Autoantibody screen: Anti-p155/140 and anti-MJ autoantibodies are more prevalent in children than adults with dermatomyositis. Anti-tRNA synthetase autoantibodies are uncommon in juvenile dermatomyositis in contrast to adult-onset disease.
Anti-MJ autoantibodies — Caucasian children, young onset of disease, significant muscle effects with impaired physical function, frequent hospitalisation, severe disease less likely to achieve remission.
Anti-MDA5 autoantibodies — Asian children, aggressive lung disease, oral and cutaneous ulceration, arthritis, mild muscle disease.
What is the treatment for juvenile dermatomyositis?
The aim of treatment in juvenile dermatomyositis is to control disease activity and induce remission, prevent long term organ damage and deformity, and improve function and quality of life. It generally requires a multidisciplinary team including a general practitioner, physiotherapist, dermatologist, and paediatricrheumatologist.
Physiotherapy, occupational therapy, and speech therapy
Specific measures
Initial treatment requires high dose systemic corticosteroids to rapidly reduce skin and muscle inflammation. The addition of steroid-sparing agents, such as methotrexate or ciclosporin, is more effective than prednisone alone, and allows the corticosteroid dose to be weaned quickly, minimising side effects associated with long term/high dose use. Rituximab has been reported to improve some cutaneous features and myositis in juvenile dermatomyositis; calcinosis, alopecia, poikiloderma, and lipodystrophy showed no major improvements in a large trial of 48 patients.
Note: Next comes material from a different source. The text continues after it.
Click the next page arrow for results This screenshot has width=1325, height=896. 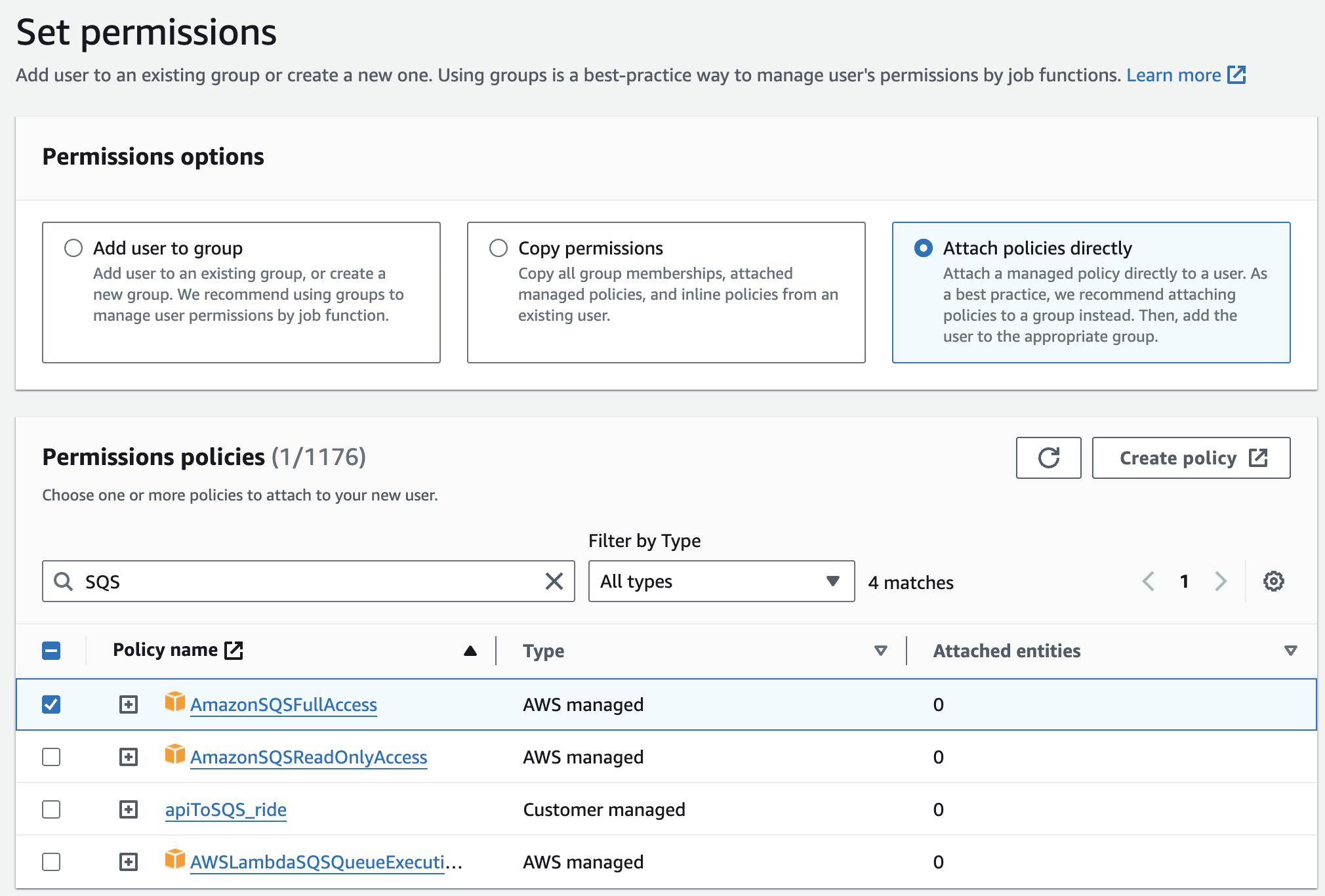1221,581
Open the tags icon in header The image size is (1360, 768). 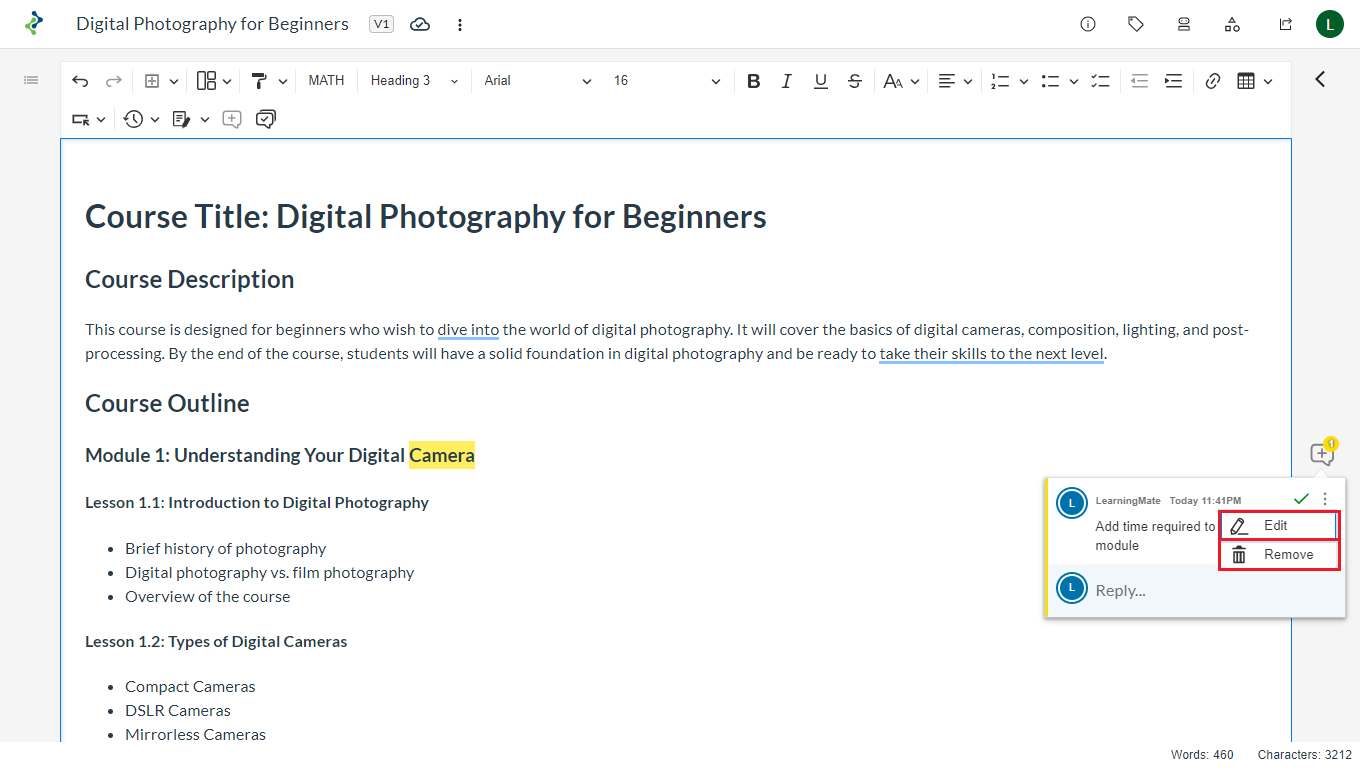[x=1136, y=24]
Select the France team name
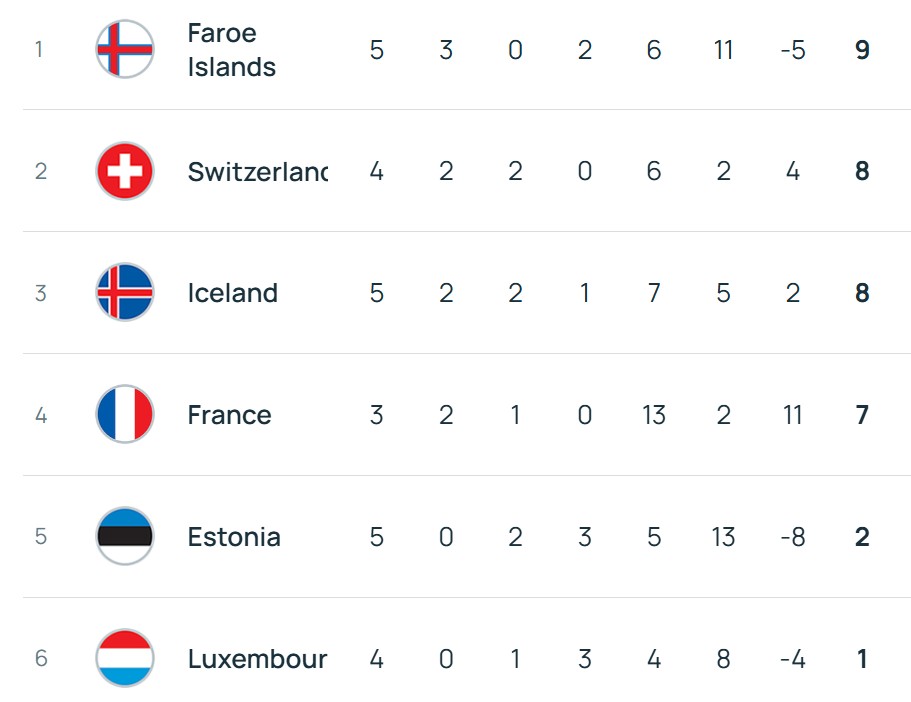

No treatment has been found to consistently improve the calcinosis.
What is the outcome for juvenile dermatomyositis?
The prognosis for juvenile dermatomyositis has markedly improved since the early use of high dose steroids has become the standard of care.
The disease course in one-third is monocyclic (treatment ceased within 2 years with longterm remission), one-quarter is polycyclic (treatment required again after a remission), and the remainder follow a chronic course unable to cease treatment.
With adequate treatment some children lead normal lives with full recovery. However, a significant proportion have a prolonged course with residual muscle weakness and atrophy, joint contractures, and calcinosis. Irreversible muscle damage and calcinosis cutis can significantly impact physical function and quality of life, necessitating assistance with self-care or being unable to walk unassisted.
The mortality rate is 2–3%, with death due to pulmonary, gastrointestinal, cardiac, and multisystem failure.